Friday, February 22, 2013

Seafood mislabeled again and again

Roughly one third of the seafood sales in the US are mislabeled. A new study by Oceana is making headlines since yesterday. Again, DNA Barcoding was the technique used to show that cheaper farmed fish are often substituted for wild species, such as tilapia sold as red snapper and Atlantic farmed salmon sold as wild or king salmon. Who wants to go to a Sushi restaurant in one of the regions tested if in 74% of the cases you don't get what you pay for?

Overview of rates of seafood mislabeling  in US states and metropolitan regions

Our lab here at BIO has done most of the leg work for these studies and stories (also for this particular one) and since 2008 we repeatedly showed that especially in the seafood business mislabeling is rampant, not only in the US. Did anything happen to change this? Not really.

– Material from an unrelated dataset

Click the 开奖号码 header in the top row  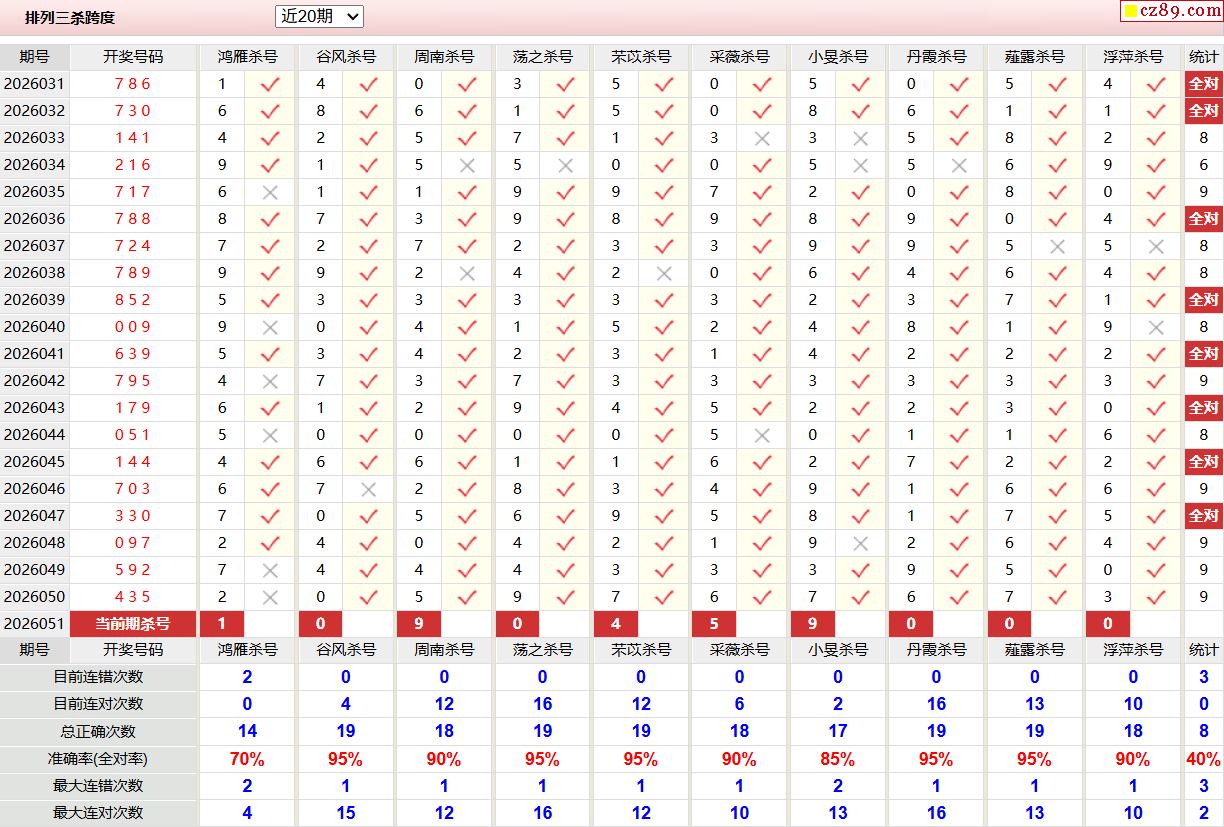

One big step forward in the US was the adoption of DNA Barcoding as regulatory protocol by the Food and Drug Administration (FDA). In addition the global initiative to build a library of DNA Barcodes for all fish FishBOL has assembled reference barcodes for most if not all currently commercially important species. Actually the total number of species almost surpasses the 10,000 mark. In other words, the tools to test are in place. However, this doesn't help any consumer if less than 1% of the imported and landed fish is actually tested as it is the case in the US.

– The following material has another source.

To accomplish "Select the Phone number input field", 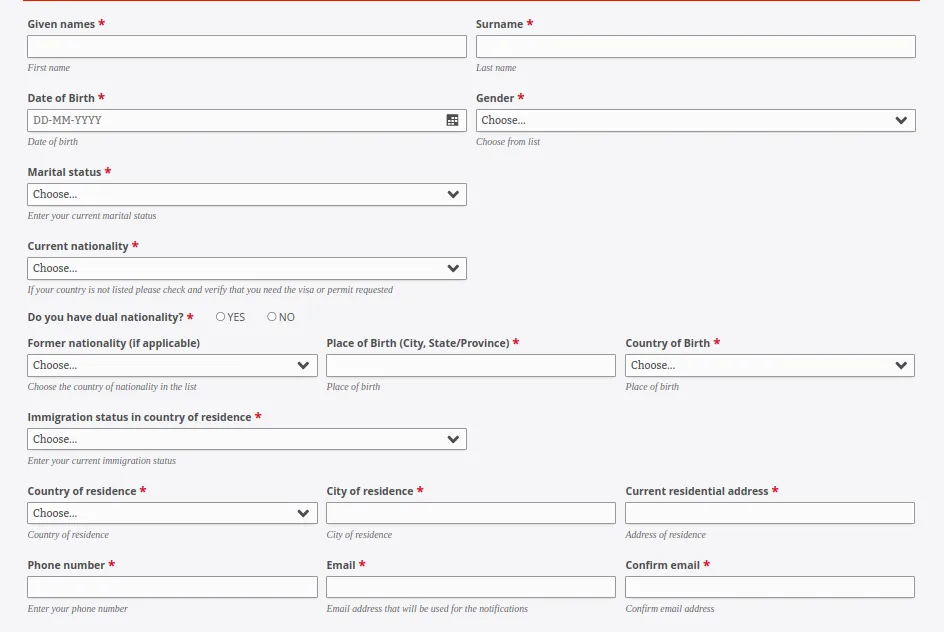I will click(x=172, y=586).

Other countries (including Canada) are not even at this point and this form of fraud is not limited to the US. There have been studies in Europe that all came up with similar numbers. I wouldn't be surprised if globally we are looking at a mislabeling rate of 30-40%. This rate will likely increase as demand for particular species won't diminish although the stocks of many fishes are depleted.

I found some reasonable suggestions for every consumer in an article in the Huff Post:

Consumers can also take steps on their own to stop seafood fraud. They should start by asking questions -- what kind of fish are they being served, is it wild or farmed-raised, and where and how was it caught. Buy seafood that is traceable and support the voluntary programs that are already in place. Check the price. If it seems too good to be true, it probably is. And finally, when possible, purchase the whole fish. Species are easier to identify this way and seafood fraud is much harder to pull off if the fish is not already filleted and processed.

The only thing I would like to add at this point is to demand better regulation from our goverments. As taxpayers we have all the rights to ask for better (only the US FDA is officially using DNA Barcoding at this time) and broader testing (less than 1% in the US - give me a break). Especially given that some of the substitutions that are happening actually represent health risks such as 84% of white tuna samples in the Oceana study were actually escolar, which can cause digestive problems.

It took 10 years for the initially controversial idea of DNA Barcoding to reach a point where it can really make a huge difference in all our lives. Let's hope this chance will be used wisely.